Table 2 The accuracy of each model for folds
Table 3 The specificity of each model for folds

The trend of changes in the mean value during and after each fold is shown in Fig. 5. The graphs are demonstrated for all three metrics including accuracy, sensitivity, and specificity of each of the used machine learning methods.

Fig. 5
figure 5

Analyzing the obtained results via different classifiers

Once again in the figures, the SVM method is more accurate than the decision trees, and the accuracy of decision trees is higher than ANN. In decision trees, C5.0 results in better accuracy than CHAID, while CHAID causes more accuracy than QUEST. In general, the accuracy above 93% in the investigated methods, shows the good performance of the extracted features from the Gabor wavelet transform. One of the advantages of the proposed method is the simplicity of implementation, which, without segmentation, extracts useful features from the entire mammogram images.

4.1 Performance analysis

To provide more evaluations, the proposed method is compared with several methods including; Breast Cancer Classification via Feature Extraction (BCCFE), Breast Cancer Classification via Feature Selection (BCCFS), Breast Cancer Classification without Dimension Reduction (BCCWDR) [23], Breast Masses in Mammography Classification with Local Contour Features (BMMCLCF) [24], VocTree [21], Bag of Words (BoW) [21], and VocTree + AdaptWeight [21]. It is to be noted that the dataset used for all the methods mentioned above was DDSM. Table 4 lists the results of the comparisons. We also provided Fig. 6 to depict the trend of changes for more comparable case and clarity.

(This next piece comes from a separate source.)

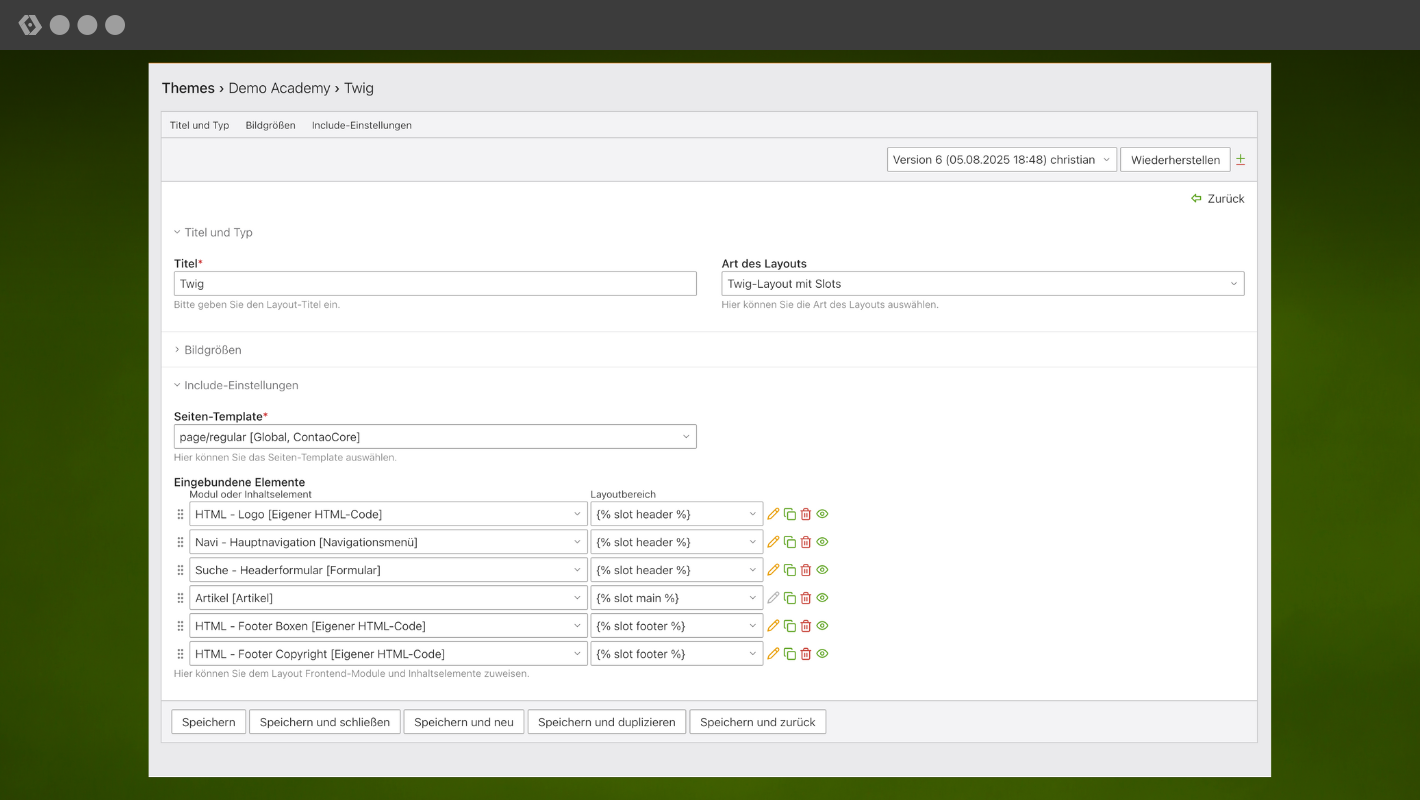
Task: Duplicate the Navi - Hauptnavigation row
Action: pyautogui.click(x=790, y=542)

Table 4 Comparison of proposed method and other methods
Fig. 6
figure 6

Comparison between the proposed method and other methods

As figure and table show, regardless of the classifier used, the proposed system (BCDBGWT) incurs higher accuracy when compared to BOW, VocTree, and VocTree + AdaptWeight methods, presented in [21]. It was noted that although improved accuracy could occur using the methods BMMCLCFЅ and BMMCLCFS in the presence of SVM and KNN, respectively, the proposed method incurs high robustness with any of the classifiers, not seen with any of the other methods. Moreover, the proposed method comes with less complexity than those presented in [24]. Finally, the proposed method results in much higher accuracy when compared to the method reported in [3], besides, within the method in [23], BCCFS-SVM and BCCWDR-SVM cause rather lower accuracy than BCCFS-KNN, BCCFS-C45, and BCCFS-NB. As a result, the increased variance of changes caused lower robustness when compared to the proposed method. The same results are also present in the mean values. As for precision results, the proposed methods maintain an affordable level of precision with BCCWDR-KNN, BCCWDR-C45, and BCCWDR-NB, when compared to the other methods.

In parting, in contrast to BCCFS-SVM, BCCFE-SVM, and BCCWDR-SVM, the used SVM classifier in the proposed method results in higher precision, while decision trees maintain a similar level of accuracy with the studied methods. BCDBGWT-ANN incurs rather higher precision than with the majority of the studied methods. Other advantages of the proposed method are the simplicity of implementation, feature extraction from the whole image without the need for segmentation.

5 Conclusion

While the diagnosis of some diseases such as breast cancer has been a challenge for physicians ever since, extracting appropriate features of mammography and use of machine learning and data mining methods are believed to facilitate physicians in the diagnosis process. In many cases Gabor wavelet is used for feature extraction of texture images in content-based image retrieval systems and its efficiency is well illustrated in these systems. Through the current study, we used Gabor wavelet to extract features from mammography images and fed the extracted features into variant machine learning methods including artificial neural network, SVM, and decision trees. After training, many tests were performed on each of these methods. Accuracy, sensitivity, and specificity are calculated for each of the methods. Comparison with the similar methods and results show that physicians can use the features extracted using Gabor wavelet, alongside machine learning methods in breast cancer diagnosis.